A polêmica relacionada ao percentual de reajuste do piso salarial do magistério se alastra desde o final do ano passado, devido, ainda, à não oficialização do índice pelo governo federal. A partir daí, as críticas estão cada dia mais contundentes, vindo principalmente de opositores à atual gestão do Executivo nacional.

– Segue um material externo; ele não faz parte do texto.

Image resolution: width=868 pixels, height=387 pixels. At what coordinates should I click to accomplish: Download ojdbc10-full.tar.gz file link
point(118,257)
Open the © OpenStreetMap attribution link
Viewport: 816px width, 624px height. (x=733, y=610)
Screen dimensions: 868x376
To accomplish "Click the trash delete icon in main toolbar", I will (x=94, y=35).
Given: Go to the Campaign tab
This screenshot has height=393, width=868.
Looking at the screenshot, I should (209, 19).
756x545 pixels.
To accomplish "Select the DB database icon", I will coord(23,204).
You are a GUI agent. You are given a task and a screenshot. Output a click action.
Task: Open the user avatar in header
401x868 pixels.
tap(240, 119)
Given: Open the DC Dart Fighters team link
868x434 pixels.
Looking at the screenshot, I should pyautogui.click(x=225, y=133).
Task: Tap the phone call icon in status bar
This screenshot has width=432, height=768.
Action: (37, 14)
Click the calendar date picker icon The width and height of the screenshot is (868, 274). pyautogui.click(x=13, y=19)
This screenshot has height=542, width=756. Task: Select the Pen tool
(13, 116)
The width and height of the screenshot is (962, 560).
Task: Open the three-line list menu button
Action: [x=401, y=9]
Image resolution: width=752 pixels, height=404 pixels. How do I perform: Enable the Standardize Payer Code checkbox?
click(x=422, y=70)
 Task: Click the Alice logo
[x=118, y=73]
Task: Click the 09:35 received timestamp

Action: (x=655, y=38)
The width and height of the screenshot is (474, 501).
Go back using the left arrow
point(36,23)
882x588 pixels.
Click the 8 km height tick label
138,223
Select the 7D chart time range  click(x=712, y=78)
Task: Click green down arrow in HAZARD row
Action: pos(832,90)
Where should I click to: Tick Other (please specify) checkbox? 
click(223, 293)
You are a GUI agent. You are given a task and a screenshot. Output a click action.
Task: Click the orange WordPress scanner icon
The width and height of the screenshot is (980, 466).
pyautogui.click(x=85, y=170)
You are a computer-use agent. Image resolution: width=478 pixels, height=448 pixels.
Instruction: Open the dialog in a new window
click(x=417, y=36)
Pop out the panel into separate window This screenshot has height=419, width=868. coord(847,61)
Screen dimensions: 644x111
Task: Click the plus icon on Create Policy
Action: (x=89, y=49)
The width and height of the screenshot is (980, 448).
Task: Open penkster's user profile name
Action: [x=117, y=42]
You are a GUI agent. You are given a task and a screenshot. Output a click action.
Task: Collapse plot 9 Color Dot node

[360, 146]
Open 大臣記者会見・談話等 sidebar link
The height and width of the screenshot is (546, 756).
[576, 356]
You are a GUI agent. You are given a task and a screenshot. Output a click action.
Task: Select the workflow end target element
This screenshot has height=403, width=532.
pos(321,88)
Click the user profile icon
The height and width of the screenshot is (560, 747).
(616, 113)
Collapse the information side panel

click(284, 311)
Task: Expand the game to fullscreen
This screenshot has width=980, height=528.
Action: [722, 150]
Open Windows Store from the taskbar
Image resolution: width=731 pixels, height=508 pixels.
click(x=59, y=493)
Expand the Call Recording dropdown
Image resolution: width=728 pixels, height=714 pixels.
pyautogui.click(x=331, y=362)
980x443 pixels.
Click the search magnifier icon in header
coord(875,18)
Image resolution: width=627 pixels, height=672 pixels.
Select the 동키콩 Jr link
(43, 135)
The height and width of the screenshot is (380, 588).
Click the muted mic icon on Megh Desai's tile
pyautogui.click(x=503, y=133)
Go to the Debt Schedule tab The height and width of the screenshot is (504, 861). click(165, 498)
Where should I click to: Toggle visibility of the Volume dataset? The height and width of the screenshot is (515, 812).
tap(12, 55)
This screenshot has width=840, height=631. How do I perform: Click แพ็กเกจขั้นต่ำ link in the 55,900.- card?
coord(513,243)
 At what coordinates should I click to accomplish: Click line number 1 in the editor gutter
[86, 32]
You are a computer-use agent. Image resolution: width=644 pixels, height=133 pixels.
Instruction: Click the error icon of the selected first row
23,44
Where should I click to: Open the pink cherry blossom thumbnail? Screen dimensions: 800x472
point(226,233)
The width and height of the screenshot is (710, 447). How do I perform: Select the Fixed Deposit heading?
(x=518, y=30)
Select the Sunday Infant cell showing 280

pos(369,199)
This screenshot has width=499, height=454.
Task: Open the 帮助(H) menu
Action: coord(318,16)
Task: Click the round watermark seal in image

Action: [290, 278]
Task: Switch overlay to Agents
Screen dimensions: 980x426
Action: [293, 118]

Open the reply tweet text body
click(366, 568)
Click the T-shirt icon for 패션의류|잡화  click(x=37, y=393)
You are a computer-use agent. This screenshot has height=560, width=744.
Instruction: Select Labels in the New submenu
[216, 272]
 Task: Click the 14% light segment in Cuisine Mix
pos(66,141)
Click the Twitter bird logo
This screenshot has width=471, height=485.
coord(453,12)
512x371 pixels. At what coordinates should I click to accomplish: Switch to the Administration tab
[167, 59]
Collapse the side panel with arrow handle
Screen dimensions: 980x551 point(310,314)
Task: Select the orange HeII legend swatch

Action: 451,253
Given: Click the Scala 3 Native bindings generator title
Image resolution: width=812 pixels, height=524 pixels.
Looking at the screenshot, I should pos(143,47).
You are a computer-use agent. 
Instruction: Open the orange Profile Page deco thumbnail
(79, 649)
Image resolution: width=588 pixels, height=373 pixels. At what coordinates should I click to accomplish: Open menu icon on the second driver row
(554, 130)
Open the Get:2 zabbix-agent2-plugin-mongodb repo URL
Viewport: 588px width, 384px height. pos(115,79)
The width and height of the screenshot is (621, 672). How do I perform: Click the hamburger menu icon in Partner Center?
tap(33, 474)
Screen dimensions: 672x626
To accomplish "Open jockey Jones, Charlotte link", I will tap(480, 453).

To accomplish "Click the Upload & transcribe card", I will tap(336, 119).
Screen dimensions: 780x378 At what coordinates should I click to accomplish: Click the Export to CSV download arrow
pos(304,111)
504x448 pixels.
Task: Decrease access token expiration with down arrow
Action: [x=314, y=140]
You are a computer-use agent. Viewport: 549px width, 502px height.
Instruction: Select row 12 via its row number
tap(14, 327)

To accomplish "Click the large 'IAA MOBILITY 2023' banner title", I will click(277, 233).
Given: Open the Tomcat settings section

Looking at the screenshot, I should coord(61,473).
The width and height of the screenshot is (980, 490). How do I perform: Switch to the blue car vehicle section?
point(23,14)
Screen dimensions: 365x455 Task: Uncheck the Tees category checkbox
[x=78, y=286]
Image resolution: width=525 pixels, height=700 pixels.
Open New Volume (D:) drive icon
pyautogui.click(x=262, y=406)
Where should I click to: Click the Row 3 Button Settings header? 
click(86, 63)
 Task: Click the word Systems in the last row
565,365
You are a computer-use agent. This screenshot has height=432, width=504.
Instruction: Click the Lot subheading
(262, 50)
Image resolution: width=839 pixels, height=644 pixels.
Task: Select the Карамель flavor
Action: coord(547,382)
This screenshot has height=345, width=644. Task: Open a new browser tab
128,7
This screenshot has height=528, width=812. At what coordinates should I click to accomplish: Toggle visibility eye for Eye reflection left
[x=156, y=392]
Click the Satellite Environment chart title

Provavelmente, muitos destes críticos desconhecem ou realmente desejam simplesmente criar e propagar notícias falsas sobre o percentual de reajuste que o piso salarial terá para o ano de 2026. Estes que noticiam e tentam desinformar as pessoas já até disseram qual será o verdadeiro reajuste que o Ministério da Educação aplicará [melhor que 'dispensará'] sobre o valor básico do profissional do magistério. A polêmica reside no fato de que o governo busca desvincular o reajuste de um índice puramente matemático que prejudique a categoria, enquanto setores de oposição utilizam a demora na oficialização e o baixo índice da fórmula antiga como ferramenta de desgaste político.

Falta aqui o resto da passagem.